OEMs are dedicatedly working on imparting training to their sales and aftersales teams on EVs. Meanwhile, the entire ecosystem of manufacturers, central and state governments, dealers, and investors is concentrating on ensuring that everyone in the supply chain has significant know-how about handling and maintaining these automobiles. Owning an electric car requires a behavioral change with respect to the maintenance of the vehicle and battery. Thus, manufacturers are also focusing on making it a core principle to educate consumers about the usage and maintenance of their battery models.
The BEV category accounted for the largest share, of an estimated 88%, in the Indian electric car market in 2022, and it is projected to maintain its dominance in the coming years. This is primarily imputable to the snowballing preference of consumers for EVs over ICE vehicles and limitations on vehicular CO2 emissions. In addition to this, the higher subsidies offered by the government on the purchase of BEVs as compared to PHEVs and HEVs, coupled with the dwindling battery price and availability of many BEV models, , drive the sales expansion.
The sport utility vehicles (SUVs) category is expected to record the highest CAGR, of around 36%, during the forecast period, owing to the rise in the disposable income of the citizens and the increase in the demand for premium cars across the country. Therefore, several manufacturers are focusing on launching SUVs to expand their sales and achieve a huge customer base. For instance, in July 2022, Mahindra & Mahindra Ltd. and British International Investment agreed to each invest up to $250 million in a new EV manufacturing facility, which is to have a valuation of $9.1 billion, to broaden the sales of its electric SUVs.
Additionally, many international companies are introducing new vehicles in India, with the objective of diversifying their geographical presence and improving their business performance. For instance, in October 2022, BYD India Private Limited launched Atto 3 electric SUV, which has been designed to take on the likes of Tesla, by offering better driving comfort. Similarly, in July 2022, Sweden’s AB Volvo debuted its electric compact, SUV XC40 Recharge, in the country.
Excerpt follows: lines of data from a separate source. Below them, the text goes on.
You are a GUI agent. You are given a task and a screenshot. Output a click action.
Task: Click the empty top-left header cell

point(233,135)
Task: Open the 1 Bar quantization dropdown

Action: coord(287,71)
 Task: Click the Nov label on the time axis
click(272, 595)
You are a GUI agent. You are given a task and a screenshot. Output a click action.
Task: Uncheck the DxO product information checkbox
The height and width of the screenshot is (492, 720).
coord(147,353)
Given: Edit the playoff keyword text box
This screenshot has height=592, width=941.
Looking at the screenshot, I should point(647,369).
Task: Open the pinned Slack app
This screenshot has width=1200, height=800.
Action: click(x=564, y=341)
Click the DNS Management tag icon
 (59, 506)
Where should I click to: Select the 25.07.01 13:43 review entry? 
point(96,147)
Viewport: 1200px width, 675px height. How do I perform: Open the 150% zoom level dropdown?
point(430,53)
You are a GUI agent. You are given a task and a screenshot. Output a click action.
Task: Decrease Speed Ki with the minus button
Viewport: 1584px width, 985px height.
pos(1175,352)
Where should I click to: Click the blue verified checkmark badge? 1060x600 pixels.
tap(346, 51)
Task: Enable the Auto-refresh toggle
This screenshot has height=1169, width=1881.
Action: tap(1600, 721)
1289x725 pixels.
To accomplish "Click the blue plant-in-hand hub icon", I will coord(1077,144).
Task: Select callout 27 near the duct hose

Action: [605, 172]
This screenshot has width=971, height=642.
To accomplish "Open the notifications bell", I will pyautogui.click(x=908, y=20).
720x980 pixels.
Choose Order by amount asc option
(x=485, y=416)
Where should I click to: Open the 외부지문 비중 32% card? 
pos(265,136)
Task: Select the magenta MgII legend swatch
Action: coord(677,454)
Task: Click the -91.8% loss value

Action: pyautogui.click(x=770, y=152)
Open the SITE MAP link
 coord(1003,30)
The lithium–iron phosphate (LFP) category accounted for the largest share in the market in 2022, and it is projected to retain its position in the long run. This is primarily because of the longer life and lower costs of LFP batteries. Moreover, their supply chain is more stable compared to that of others, and they are also environmentally safe. Further, they have a low discharge rate, a higher number of charge cycles, and less heating, which have a positive impact on their usage.
Models with a battery capacity of more than 201 Ah held the larger share in the Indian electric car market, in 2022. Moreover, this category is expected to corner the higher CAGR over the forecast period, attributed to the consumer preference for cars with a longer range.
The personal users category dominated the market in the historical years, and it is expected to continue having the largest share in the coming years, owing to the rising disposable income of the citizens and increasing affordability of these cars. In December 2021, the government formed a new section, 80EEB loan tax relief, which exempts EV owners from paying taxes, to promote the use of green automobiles.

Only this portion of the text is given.